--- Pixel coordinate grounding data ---
#####

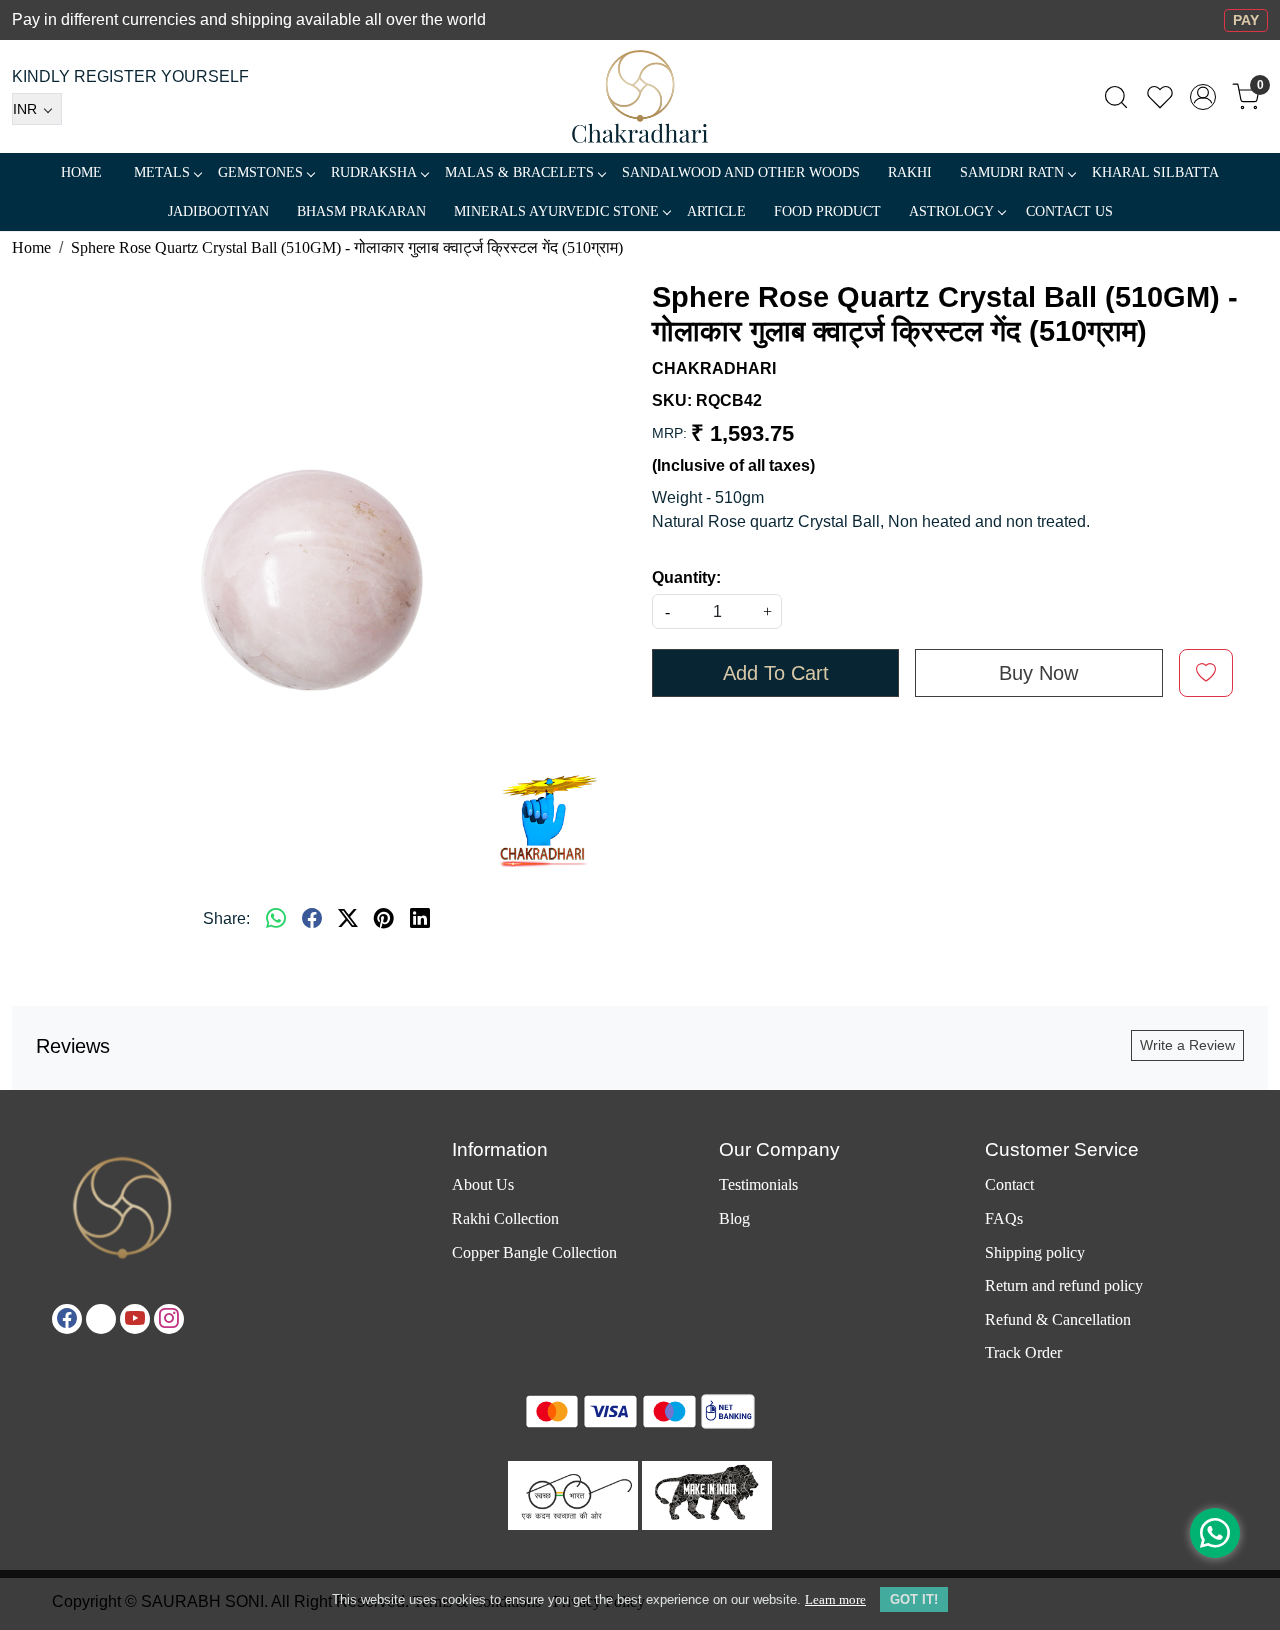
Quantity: (686, 577)
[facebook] (312, 919)
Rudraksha (374, 172)
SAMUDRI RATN (1012, 172)
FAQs (1004, 1218)
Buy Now (1038, 673)
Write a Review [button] (1187, 1045)
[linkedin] (420, 919)
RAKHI (910, 172)
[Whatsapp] (276, 919)
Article (716, 211)
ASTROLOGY (951, 211)
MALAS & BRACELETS (519, 172)
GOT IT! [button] (914, 1599)
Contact (1009, 1184)
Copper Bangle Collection (534, 1252)
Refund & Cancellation (1058, 1319)
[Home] (640, 96)
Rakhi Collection (505, 1218)
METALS (162, 172)
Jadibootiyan (218, 211)
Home (81, 172)
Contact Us (1069, 211)
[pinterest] (384, 919)
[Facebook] (67, 1319)
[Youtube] (135, 1319)
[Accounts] (1203, 97)
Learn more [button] (835, 1599)
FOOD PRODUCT (827, 211)
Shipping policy (1035, 1252)
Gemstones (260, 172)
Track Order (1023, 1352)
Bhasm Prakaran (361, 211)
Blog (734, 1218)
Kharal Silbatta (1155, 172)
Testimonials (758, 1184)
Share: (226, 918)
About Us (483, 1184)
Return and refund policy (1064, 1285)
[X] (101, 1319)
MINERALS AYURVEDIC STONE (556, 211)
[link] (1116, 97)
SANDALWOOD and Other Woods (741, 172)
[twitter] (348, 919)
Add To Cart (776, 673)
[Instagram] (169, 1319)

#####

--- PROBLEM DETAILS ---
All of the lines above must be repeated without alteration, though the pictures are to be excluded.

--- RESPONSE TO THIS TASK ---
Quantity: (686, 577)
[facebook] (312, 919)
Rudraksha (374, 172)
SAMUDRI RATN (1012, 172)
FAQs (1004, 1218)
Buy Now (1038, 673)
Write a Review [button] (1187, 1045)
[linkedin] (420, 919)
RAKHI (910, 172)
[Whatsapp] (276, 919)
Article (716, 211)
ASTROLOGY (951, 211)
MALAS & BRACELETS (519, 172)
GOT IT! [button] (914, 1599)
Contact (1009, 1184)
Copper Bangle Collection (534, 1252)
Refund & Cancellation (1058, 1319)
[Home] (640, 96)
Rakhi Collection (505, 1218)
METALS (162, 172)
Jadibootiyan (218, 211)
Home (81, 172)
Contact Us (1069, 211)
[pinterest] (384, 919)
[Facebook] (67, 1319)
[Youtube] (135, 1319)
[Accounts] (1203, 97)
Learn more [button] (835, 1599)
FOOD PRODUCT (827, 211)
Shipping policy (1035, 1252)
Gemstones (260, 172)
Track Order (1023, 1352)
Bhasm Prakaran (361, 211)
Blog (734, 1218)
Kharal Silbatta (1155, 172)
Testimonials (758, 1184)
Share: (226, 918)
About Us (483, 1184)
Return and refund policy (1064, 1285)
[X] (101, 1319)
MINERALS AYURVEDIC STONE (556, 211)
[link] (1116, 97)
SANDALWOOD and Other Woods (741, 172)
[twitter] (348, 919)
Add To Cart (776, 673)
[Instagram] (169, 1319)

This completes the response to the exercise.